Italian manufacturers’ new orders for machine tools fell for the third consecutive quarter during Q4 2016, though the trade association representing that industry described the situation as “stationary,” with demand from foreign buyers showing notable strength. UCIMU-Sistemi per Produrre, which represents manufacturers of machine tools, automation systems, and auxiliary products, said its members’ fourth-quarter 2016 new orders rose just 0.3% versus the Q4 2015 result, and that its index of machine tool orders (2010 average = 100) increased to 133.3.
The modest Q4 2016 results contrast with the enthusiastic forecast that UCIMU issued at the end of last year, when they claimed new tax provisions would encourage Italian manufacturers to boost their capital investments in the months to come. That change, which allows businesses to depreciate the value of their new investments by up to 250%, was implemented last September and took effect at the start of 2017.
Early in January, UCIMU forecast Italian machine-tool exports would rise 1.7% year-over-year for 2017 (having fallen 3.3% in 2016) to an estimated $3.4 billion.

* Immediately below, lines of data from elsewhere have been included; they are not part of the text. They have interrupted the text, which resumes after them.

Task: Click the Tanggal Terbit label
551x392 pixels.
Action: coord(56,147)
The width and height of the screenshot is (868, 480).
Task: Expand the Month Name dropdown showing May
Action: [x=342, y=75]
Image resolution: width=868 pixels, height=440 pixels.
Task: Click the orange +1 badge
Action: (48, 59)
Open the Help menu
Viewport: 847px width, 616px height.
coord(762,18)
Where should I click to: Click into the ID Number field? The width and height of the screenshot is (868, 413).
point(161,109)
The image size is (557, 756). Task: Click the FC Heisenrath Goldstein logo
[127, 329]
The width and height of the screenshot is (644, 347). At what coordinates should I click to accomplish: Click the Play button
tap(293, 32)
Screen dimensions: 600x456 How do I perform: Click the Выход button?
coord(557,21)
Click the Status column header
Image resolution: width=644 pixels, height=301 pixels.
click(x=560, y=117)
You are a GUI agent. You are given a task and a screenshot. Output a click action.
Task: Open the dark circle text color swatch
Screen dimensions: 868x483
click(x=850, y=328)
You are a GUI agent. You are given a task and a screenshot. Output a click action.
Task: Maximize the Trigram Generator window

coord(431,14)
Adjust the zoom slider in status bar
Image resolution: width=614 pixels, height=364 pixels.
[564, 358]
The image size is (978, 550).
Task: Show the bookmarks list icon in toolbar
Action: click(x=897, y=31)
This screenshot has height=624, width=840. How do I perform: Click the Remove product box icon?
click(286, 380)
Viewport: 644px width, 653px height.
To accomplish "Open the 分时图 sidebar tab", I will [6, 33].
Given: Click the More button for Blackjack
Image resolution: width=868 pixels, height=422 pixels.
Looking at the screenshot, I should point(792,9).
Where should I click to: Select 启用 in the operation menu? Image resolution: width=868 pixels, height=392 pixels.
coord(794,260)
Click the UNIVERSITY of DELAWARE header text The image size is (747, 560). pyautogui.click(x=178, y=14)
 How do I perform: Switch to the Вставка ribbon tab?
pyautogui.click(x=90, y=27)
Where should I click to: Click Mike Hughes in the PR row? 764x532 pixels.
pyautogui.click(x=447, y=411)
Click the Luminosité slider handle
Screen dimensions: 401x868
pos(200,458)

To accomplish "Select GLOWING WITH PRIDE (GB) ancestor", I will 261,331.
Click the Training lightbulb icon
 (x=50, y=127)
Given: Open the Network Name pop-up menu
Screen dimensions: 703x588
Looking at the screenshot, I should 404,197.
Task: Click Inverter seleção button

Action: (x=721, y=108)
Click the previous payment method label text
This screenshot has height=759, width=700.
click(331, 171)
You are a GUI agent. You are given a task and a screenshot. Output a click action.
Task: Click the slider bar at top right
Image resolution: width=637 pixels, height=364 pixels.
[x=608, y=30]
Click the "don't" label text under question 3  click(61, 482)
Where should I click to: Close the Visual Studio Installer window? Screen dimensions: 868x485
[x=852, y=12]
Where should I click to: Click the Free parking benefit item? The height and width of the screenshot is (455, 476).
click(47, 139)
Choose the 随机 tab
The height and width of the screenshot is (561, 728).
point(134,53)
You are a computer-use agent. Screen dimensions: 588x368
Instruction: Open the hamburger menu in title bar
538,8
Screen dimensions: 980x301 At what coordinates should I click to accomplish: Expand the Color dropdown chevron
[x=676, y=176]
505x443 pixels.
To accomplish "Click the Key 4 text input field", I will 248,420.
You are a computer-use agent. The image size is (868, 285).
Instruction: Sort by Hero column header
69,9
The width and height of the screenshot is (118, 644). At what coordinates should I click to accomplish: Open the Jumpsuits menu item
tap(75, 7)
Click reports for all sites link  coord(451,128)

Now, however, UCIMU notes that domestic new-order volume declined in Q4 (-12.1% versus Q4 2015) for the first time in over three years, 13 consecutive quarters of rising demand value for the Italian industry. Orders from foreign buyers rose 3.4%, compared to the previous year.
For the full 12 months of 2016, UCIMU’s index (130.8) rose 1.6% versus 2015. Total foreign orders for 12 months declined 2.6% compared to the previous year, while domestic orders increased by 7.4%, “a testimony to the liveliness of the Italian market,” the trade group stated.
UCIMU called 2016 “the best year in terms of order collection” since the 2008-09 recession, but it added that the gains lost during the recession have not yet been regained.
“Substantially, the decrease recorded since the last quarter does not worry us at all, because,” according to Massimo Carboniero, president of UCIMU: “It is clearly due to the waiting effect for the Hyper-Depreciation at 250%. The market is actually flourishing, as we can already see today, not even a month after the re-opening of production activities.”
Carboniero continued: “The announcement of the government authorities regarding the National Plan ‘Industry 4.0’ made in September, followed by the subsequent optimizations and explanations concerning the applicability of the measures, … led the enterprises to wait and postpone the orders until the new year.”